I have tried using bucket search( N*sqrt(N)) and segment tree based search( N*log(N)), but still only get AC in 0.1s

Anyone can shed some light on this? I have seen someone mentioned mergsort, is this the point?

var
   i, j, q, key, n, k, k1, max, row : integer;
   a : array [1..10000] of integer;

begin
  read(n, k); row := 1;  max := 0;
  for k1 := 1 to k do
    begin
  for i := 1 to n do
  read(a[i]);
q := 0;
For j:=2 to n do
Begin
   Key:=a[j];
   I:=j-1;
   While (i>0) and (A[i]>key) do
       Begin
           A[i+1]:=a[i];   inc(q);
           Dec(i);
       End;
   A[i+1]:=key;
End;
if max < q then begin max := q;  row := k1;  end;
end;
writeLn(row);
end.

at first i wrote bst,and i got tle at testcase 3.
Now i know that i should have written SBT such as treap.

Can someone give me test case..i use insertion sort to calculate number of jumps.
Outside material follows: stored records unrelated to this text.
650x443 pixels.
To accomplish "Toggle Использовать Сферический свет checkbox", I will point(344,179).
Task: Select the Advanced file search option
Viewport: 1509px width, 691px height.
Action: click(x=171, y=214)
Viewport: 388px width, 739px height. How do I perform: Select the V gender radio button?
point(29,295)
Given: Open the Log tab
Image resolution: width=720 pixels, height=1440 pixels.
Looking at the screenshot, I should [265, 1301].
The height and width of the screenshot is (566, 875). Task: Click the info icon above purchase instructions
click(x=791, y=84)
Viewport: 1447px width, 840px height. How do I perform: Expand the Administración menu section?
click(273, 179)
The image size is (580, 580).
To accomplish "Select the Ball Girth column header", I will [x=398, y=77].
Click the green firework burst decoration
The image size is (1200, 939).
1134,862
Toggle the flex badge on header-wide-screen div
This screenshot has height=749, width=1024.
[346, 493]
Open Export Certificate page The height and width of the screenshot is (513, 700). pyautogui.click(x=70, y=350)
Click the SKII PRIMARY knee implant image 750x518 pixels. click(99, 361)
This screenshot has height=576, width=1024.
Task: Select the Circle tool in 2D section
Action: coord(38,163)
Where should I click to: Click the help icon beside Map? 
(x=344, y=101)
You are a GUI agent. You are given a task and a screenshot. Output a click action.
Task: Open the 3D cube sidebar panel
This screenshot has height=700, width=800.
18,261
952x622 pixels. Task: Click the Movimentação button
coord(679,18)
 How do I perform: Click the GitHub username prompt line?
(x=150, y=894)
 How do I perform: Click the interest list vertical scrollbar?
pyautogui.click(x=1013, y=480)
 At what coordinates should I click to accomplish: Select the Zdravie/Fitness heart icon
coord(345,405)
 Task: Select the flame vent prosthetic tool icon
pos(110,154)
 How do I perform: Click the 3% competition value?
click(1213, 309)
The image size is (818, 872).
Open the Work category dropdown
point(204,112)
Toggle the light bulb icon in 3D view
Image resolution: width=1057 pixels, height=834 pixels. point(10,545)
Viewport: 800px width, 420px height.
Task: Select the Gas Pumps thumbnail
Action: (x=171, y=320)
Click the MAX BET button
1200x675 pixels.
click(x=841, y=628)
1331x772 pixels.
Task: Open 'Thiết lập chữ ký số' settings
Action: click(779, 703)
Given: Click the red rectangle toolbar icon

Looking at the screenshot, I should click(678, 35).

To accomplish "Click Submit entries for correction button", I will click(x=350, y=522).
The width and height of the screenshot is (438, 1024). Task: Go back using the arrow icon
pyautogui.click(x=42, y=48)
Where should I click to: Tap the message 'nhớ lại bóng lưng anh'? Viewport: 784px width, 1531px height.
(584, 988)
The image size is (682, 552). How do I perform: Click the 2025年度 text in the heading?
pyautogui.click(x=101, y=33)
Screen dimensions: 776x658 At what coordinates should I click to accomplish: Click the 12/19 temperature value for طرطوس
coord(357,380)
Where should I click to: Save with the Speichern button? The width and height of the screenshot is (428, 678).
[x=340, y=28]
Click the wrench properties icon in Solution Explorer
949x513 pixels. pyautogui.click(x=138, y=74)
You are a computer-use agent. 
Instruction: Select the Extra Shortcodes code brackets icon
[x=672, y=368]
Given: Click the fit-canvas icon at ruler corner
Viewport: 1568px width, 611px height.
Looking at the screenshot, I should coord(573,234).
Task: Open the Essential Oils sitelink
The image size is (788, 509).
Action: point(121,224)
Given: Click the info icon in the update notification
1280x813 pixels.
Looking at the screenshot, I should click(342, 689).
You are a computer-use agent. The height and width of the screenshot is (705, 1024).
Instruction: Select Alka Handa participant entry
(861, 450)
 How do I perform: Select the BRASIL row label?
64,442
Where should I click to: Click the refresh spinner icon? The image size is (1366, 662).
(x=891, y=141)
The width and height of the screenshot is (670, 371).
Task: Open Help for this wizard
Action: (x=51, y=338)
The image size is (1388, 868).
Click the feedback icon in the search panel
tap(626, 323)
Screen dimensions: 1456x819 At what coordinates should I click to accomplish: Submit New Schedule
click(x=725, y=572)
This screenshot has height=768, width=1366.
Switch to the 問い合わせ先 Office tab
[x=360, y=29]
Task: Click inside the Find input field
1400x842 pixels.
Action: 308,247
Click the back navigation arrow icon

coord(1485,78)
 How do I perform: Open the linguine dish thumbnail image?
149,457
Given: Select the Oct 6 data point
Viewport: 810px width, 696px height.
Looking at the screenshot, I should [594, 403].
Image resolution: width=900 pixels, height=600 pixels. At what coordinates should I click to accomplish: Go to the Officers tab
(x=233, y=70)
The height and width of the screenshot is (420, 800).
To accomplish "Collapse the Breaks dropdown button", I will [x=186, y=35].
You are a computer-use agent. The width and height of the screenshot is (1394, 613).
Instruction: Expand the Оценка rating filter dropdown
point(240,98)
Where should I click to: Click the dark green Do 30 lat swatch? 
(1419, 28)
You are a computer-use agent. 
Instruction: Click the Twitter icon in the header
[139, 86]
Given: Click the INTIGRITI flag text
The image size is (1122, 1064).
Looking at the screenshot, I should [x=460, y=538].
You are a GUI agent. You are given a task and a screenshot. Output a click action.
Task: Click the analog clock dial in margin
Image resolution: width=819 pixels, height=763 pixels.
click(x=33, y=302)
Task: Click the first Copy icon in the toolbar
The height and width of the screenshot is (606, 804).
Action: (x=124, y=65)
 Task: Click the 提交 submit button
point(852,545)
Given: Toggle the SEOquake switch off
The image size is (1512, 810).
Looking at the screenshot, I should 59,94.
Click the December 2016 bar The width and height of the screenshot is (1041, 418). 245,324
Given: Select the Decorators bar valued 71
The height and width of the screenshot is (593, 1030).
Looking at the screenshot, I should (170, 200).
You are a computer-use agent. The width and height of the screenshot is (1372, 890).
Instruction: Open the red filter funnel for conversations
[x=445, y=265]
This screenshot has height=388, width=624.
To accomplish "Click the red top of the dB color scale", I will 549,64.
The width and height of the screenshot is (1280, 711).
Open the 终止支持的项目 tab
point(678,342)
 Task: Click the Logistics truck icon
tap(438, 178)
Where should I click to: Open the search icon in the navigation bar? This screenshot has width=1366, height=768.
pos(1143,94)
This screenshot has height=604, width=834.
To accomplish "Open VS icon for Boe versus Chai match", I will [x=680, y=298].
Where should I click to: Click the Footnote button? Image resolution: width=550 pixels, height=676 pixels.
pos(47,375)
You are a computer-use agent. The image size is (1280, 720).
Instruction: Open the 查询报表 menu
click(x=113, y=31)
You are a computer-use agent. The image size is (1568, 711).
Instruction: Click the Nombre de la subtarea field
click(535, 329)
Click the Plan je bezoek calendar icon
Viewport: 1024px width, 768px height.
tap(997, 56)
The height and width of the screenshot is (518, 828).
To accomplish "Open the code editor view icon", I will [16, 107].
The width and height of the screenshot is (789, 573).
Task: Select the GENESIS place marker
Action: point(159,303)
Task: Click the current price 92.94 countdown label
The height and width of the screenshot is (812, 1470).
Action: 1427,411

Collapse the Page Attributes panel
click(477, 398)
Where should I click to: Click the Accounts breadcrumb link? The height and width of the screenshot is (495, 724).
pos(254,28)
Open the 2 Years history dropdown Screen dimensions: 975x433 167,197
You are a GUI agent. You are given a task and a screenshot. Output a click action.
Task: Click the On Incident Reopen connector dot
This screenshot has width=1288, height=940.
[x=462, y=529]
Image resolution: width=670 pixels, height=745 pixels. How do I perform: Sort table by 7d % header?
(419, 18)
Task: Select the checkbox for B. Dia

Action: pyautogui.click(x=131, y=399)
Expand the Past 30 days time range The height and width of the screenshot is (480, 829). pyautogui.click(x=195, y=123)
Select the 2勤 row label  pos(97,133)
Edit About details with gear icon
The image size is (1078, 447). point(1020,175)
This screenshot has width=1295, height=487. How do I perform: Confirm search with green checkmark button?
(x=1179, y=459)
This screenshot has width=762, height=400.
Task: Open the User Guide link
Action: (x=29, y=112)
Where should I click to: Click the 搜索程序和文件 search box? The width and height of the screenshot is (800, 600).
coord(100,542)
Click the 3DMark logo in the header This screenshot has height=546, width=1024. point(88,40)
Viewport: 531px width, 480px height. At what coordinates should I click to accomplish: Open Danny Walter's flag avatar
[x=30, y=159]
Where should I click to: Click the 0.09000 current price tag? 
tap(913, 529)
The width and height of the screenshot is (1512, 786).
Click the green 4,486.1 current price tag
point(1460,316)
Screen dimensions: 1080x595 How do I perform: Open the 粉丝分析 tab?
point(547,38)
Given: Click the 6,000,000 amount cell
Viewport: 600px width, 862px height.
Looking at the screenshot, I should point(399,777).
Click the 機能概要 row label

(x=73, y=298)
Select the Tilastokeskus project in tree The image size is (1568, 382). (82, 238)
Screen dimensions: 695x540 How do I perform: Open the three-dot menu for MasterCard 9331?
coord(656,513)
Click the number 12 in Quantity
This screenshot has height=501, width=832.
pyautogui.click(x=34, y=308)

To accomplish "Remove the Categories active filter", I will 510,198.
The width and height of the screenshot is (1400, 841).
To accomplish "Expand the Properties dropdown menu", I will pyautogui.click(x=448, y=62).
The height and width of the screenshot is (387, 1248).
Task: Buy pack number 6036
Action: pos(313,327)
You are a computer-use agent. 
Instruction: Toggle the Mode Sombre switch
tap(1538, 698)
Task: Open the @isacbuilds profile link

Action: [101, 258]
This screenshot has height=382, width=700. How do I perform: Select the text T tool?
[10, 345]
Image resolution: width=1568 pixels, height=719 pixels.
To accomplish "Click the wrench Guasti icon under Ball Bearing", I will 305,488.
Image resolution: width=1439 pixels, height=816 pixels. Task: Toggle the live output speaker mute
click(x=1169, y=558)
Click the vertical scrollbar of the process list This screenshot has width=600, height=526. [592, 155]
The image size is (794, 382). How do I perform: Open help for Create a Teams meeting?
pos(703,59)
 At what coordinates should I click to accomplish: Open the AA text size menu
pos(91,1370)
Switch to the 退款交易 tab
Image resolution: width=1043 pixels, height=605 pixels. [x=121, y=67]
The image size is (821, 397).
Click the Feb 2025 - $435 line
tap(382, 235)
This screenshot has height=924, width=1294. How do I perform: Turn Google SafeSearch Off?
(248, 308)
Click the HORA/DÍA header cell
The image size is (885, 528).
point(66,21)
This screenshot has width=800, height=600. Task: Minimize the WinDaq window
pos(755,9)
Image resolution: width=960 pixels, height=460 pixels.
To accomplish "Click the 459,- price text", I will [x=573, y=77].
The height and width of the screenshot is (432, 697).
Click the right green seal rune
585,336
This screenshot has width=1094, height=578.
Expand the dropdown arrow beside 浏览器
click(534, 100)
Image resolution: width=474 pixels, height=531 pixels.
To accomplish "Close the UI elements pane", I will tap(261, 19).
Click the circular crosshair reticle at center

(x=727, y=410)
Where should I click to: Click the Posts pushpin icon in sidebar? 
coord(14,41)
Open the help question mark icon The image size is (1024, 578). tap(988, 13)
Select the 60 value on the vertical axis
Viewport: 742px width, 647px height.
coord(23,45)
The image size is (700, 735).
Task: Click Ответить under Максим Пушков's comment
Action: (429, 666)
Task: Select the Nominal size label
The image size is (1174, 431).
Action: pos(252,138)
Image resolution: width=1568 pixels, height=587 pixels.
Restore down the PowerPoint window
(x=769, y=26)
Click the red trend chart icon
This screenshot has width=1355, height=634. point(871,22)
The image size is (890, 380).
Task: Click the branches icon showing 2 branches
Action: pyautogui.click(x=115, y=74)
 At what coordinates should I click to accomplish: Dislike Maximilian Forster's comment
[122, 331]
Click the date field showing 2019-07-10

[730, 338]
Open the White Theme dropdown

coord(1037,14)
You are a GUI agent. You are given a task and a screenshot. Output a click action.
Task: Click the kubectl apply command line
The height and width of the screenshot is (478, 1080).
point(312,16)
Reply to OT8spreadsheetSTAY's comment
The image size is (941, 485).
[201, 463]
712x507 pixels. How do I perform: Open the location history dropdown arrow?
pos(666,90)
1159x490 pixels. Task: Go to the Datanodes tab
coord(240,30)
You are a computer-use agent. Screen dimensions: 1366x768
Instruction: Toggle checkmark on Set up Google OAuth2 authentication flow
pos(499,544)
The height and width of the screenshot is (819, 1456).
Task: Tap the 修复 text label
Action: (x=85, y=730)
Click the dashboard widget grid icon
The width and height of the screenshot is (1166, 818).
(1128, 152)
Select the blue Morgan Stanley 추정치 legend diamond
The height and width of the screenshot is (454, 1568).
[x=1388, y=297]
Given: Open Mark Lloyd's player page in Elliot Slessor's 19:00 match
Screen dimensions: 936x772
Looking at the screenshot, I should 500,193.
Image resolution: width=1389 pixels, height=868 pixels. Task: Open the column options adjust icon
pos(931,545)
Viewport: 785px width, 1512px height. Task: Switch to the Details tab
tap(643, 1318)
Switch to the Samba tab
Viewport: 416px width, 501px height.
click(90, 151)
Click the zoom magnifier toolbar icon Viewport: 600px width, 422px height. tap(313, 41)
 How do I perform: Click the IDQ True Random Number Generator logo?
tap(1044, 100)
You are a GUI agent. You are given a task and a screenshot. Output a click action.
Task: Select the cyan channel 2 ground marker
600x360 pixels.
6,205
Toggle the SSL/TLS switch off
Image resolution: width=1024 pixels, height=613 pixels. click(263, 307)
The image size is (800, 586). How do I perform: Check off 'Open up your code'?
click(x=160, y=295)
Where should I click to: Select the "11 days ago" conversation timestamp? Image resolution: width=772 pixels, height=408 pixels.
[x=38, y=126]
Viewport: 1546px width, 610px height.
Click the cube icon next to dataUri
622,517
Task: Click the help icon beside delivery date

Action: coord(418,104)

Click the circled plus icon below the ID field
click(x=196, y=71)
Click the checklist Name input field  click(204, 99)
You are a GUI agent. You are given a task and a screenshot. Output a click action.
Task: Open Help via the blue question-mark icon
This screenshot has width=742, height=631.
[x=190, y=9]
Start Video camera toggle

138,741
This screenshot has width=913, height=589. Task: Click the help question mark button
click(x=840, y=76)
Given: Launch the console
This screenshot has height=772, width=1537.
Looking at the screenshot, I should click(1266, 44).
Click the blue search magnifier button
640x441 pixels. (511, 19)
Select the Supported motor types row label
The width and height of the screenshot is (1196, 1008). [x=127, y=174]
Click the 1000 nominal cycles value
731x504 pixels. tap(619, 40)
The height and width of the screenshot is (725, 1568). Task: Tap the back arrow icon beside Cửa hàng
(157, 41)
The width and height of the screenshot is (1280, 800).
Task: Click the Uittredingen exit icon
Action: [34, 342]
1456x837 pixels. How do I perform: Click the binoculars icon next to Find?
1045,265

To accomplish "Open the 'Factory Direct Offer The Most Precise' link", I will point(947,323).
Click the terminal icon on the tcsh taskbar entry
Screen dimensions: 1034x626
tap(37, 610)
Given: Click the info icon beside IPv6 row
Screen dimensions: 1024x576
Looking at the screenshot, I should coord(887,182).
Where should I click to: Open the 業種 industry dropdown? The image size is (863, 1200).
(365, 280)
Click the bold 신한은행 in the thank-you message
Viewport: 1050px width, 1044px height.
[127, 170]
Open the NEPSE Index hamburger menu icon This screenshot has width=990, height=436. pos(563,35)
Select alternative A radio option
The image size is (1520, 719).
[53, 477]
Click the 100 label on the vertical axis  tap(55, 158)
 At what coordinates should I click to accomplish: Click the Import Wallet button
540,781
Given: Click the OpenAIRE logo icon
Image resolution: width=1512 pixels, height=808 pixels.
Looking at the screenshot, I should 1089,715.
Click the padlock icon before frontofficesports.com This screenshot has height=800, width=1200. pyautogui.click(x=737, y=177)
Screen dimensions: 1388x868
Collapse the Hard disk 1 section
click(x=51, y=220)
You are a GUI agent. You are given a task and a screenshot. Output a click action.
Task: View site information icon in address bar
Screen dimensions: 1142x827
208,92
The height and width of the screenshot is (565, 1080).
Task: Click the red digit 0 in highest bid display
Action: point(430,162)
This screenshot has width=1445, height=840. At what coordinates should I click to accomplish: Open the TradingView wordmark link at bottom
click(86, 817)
Could anybody suggest the 3-rd test???? i don't know my mistake. :-(

#include <iostream>
#include <fstream>
#include <string>
#include <vector>
#include <math.h>

using namespace std;

class Summator {
private:
    vector<bool> l;
    vector<int> b;
    int size;
    int b_size,b_count;
public:
    void init (int _size) {
        size=_size;
        b_size=(int)pow(size,0.5);
        b_count=size/b_size+1;
        l.resize(size);
        b.resize(b_count);
    }
    void reset() {
        for(int i=0;i<size;i++)
            l[i]=false;
        for(int i=0;i<b_count;i++)
            b[i]=0;
    }
    int findsum(int a) {
        int p=a/b_size;
        if (a%b_size!=0)
            p++;
        int res=0;
        for(int i=p+1;i<b_count;i++)
            res+=b[i];
        a-=(--p)*b_size;
        for(int i=a;i<=b_size;i++)
            if ((p*b_size+i<size)&&(l[p*b_size+i]))
                res++;
        return res;
    }
    void add(int pos) {
        l[pos]=true;
        int p=pos/b_size;
        if (pos%b_size!=0)
            p++;
        b[p]++;
    }
};

int main () {
    #ifndef ONLINE_JUDGE
        ifstream cin("input.txt");
    #endif
    int n,k,res,max=0;
    cin>>n>>k;
    Summator s;
    s.init(n+1);
    for(int t=0;t<k;t++){
        int rs=0,p;
        s.reset();
        for(int i=0;i<n;i++) {
            cin>>p;
            rs+=s.findsum(p+1);
            s.add(p);
        }
        if (rs>max) {
            max=rs;
            res=t+1;
        }
    }
    cout<<res<<endl;
    return 0;
}

Edited by author 16.04.2007 21:18

Program p1090;

Const
  Maxn=12000;

Var
  Ans,good,p,n,m,i,j,k,fin:Longint;
  A:array[0..Maxn] of Longint;
  L:array[0..Maxn] of Longint;

Procedure Find(left,right,p:Longint);
Var
  mid:Longint;
Begin
  If left>right Then Exit;
  If Left=Right Then
    Begin
      If (L[left]<p) And (L[left]<>0) And (Left>good) Then Good:=left;
      Exit;
    End;
  mid:=(left+right) div 2;
  If (L[mid]<P) And (L[mid]<>0) And (mid>good) Then
    Begin
      Good:=mid;Find(mid+1,right,p);
    End
  Else Find(left,mid-1,p);
End;

Begin
    Readln(N,M);
  Fin:=Maxlongint div 2;
  For i:=1 to m Do
    Begin
      For j:=1 to n Do
        Read(A[j]);
      Readln;
      Fillchar(L,sizeof(L),0);
      Ans:=0;
      For j:=1 to n Do
        Begin
          Good:=0;
          Find(1,Ans,A[j]);
          If good+1>Ans Then Ans:=good+1;
          If (L[good+1]=0) or (L[good+1]>A[j]) Then L[good+1]:=A[j];
        End;
      If Ans<fin Then
        Begin
          Fin:=Ans;P:=I;
        End;
    End;
  WRiteln(p);
  End.

I change languege from Java to cpp.It is very small time limit for Java.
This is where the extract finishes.